The plan from Conservative high command has been to focus on policy. Tory councils “lower rates of council tax, collect bins more regularly and fix more potholes”, as one party adviser distilled the message.
But the approach has underscored the party’s Janus-faced stance on tax – claiming to be the party of low tax at a local level while raising tax nationally to its highest level in 70 years.
Yet, as campaigning in Somerset attests, local battles can become a microcosm for the wider challenges faced by a party.
Voters in the rural county wanted to know about broadband connectivity, flood defences, access to healthcare and whether more help is coming with the cost of living, according to Tories who campaigned there.
And yet in the past month, a pair of scandals involving local Tories undercut that effort. First, David Warburton, MP for Somerton and Frome, had the Tory whip removed after allegations of cocaine use and sexual advances on staff – claims he contests.
Then Neil Parish, at the time the MP for Tiverton and Honiton, was unveiled by The Telegraph as the politician seen by female colleagues watching pornography in the House of Commons.
“In the last few days I’ve had the jokes about tractors,” admitted one MP who has spent a lot of time knocking doors in Somerset.
The MP went on: “There hasn’t been a combative spirit. That means one of three things.
“Either, one: people are thinking ‘sod it, I can’t be bothered.’ Second: ‘I’m not going to vote.’ Or third: ‘I don’t want to offend you, I’m not going to vote your way.’”
Some Tories – including Ed Costello, chairman of the activist group Grassroots Conservatives – are pleased the Labour Party is being led by a lifelong lawyer rather than a more ruthless political operator.
“People know Boris. A bit of a buffoon at times but he comes up trumps when he does a Churchillian speech to the Ukrainian parliament,” Mr Costello said. “He has his moments. But he is what he is. Most people see he is a chap who is flawed, but who isn’t?
“But [Sir Keir] Starmer comes across as a prat at times. If it was [Sir Tony] Blair and not Starmer then I suspect the situation would be rather different.”
The reactions on the doorstep that have most alarmed Conservative MPS are not the ranting and raving of lifelong Tory-haters but the disappointment of party loyalists.
Outside Waitrose in Mr Cameron’s old seat in Witney, long-term Tories explained why they are disillusioned.
“I’ve been a Tory voter all my life, but I didn’t vote,” said Sue Stewart, a 63-year-old retiree. “I couldn’t be bothered.”

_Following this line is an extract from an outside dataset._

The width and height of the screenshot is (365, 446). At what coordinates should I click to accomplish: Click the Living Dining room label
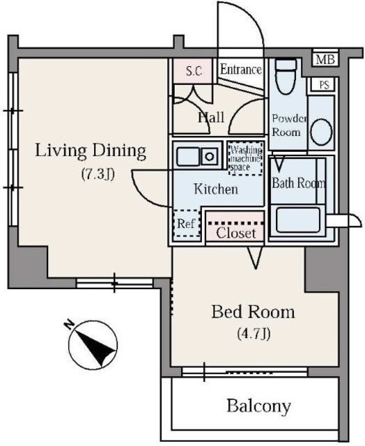click(91, 151)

She said she was annoyed by Mr Johnson’s recent scandals but above all was angry about the cost of living.
Graham Idbury, another Waitrose shopper who usually ticks the Conservative box, also sat on his hands.
“Boris will definitely lose the next general election”, Mr Idbury said, “if he’s still in No 10.”
There are plenty of reasons to discount underwhelming mid-term results which were trotted out publicly by Tories in television and radio appearances yesterday.
Voters always punish governments mid-term. The financial squeeze pinched right before polling day; scandals broke at a bad time. Actually, it was not as bad as feared. But privately, party figures right up to the Cabinet admit the mood on the doorstep – including in Tory shires – was frosty towards not just the party but its leader.
“I’d be lying if I didn’t say there has been background music around the PM,” one Cabinet minister said, pointing to criticisms in the “leafy suburbs” in particular.
The hope, the minister went on, is that Tory loyalists are not promising a permanent “divorce” from the party, but more a short-term fling.
“This is not 1997. These people, we will be able to persuade them to come back home again, by making the right noises in the right way.”
If that can be done, then Mr Johnson will be hoping the reveal of his legislative agenda on Tuesday at the Queen’s Speech can start the healing process.
If not, come the next election, it could be curtains.